Amoéba : son biocontrôle AXPERA autorisé en urgence contre le mildiou de la vigne
Amoéba annonce l'obtention d'une autorisation de mise sur le marché d'urgence pour son produit de biocontrôle AXPERA, valable 120 jours, afin de lutter contre le mildiou de la vigne en France. Cette nouvelle autorisation, accordée par le Ministère de l'Agriculture et de la Souveraineté Alimentaire, s'inscrit dans la continuité de celle obtenue au printemps 2025.
Une autorisation d'urgence renouvelée en attente de l'autorisation permanente
Le Ministère de l'Agriculture et de la Souveraineté Alimentaire a accordé cette autorisation d'urgence phytosanitaire pour une durée de 120 jours, couvrant la période d'utilisation des produits anti-mildiou de mai à août 2026. Cette procédure exceptionnelle permet aux viticulteurs français d'intégrer immédiatement AXPERA dans leur programme de protection contre le mildiou, avant l'obtention de l'autorisation permanente.
L'autorisation définitive de mise sur le marché est attendue dans les semaines à venir, actuellement dans la dernière phase du processus d'évaluation de l'ANSES. Cette demande d'urgence a été défendue par l'Institut Français de la Vigne et du Vin (IFV) et démontre l'attente forte des professionnels de la vigne pour l'utilisation rapide d'AXPERA.
AXPERA : une solution face aux enjeux du mildiou et des restrictions réglementaires
Le mildiou de la vigne entraîne de fortes pertes de rendement et représente une urgence phytosanitaire en raison des restrictions récentes sur les usages du cuivre, des résistances croissantes du mildiou aux produits phytosanitaires conventionnels et de la pression accrue de la maladie exacerbée par le changement climatique. En Bordelais, la maladie a touché jusqu'à 90 % des vignes en 2024.

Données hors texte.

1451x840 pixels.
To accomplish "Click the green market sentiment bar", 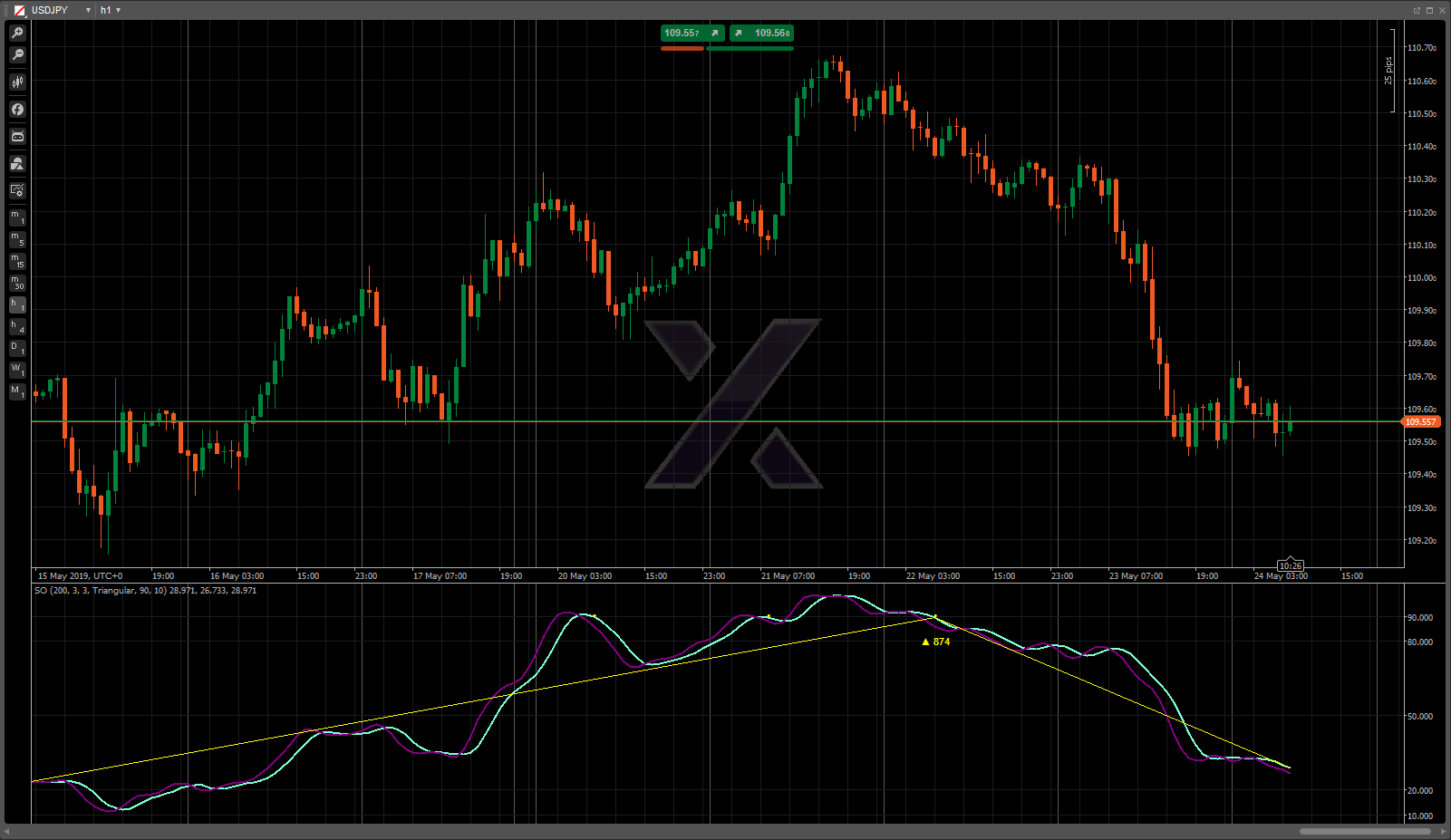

AXPERA a démontré son efficacité contre le mildiou lors de nombreux tests réalisés avec les prescripteurs techniques et la distribution. La solution peut être utilisée en programme et en mélange, associée à une faible dose de cuivre, permettant de répondre aux contraintes liées aux doses autorisées limitées. Son mode d'action multiple permet également aux viticulteurs de mieux gérer le risque de résistances développées par le mildiou face aux solutions phytopharmaceutiques conventionnelles.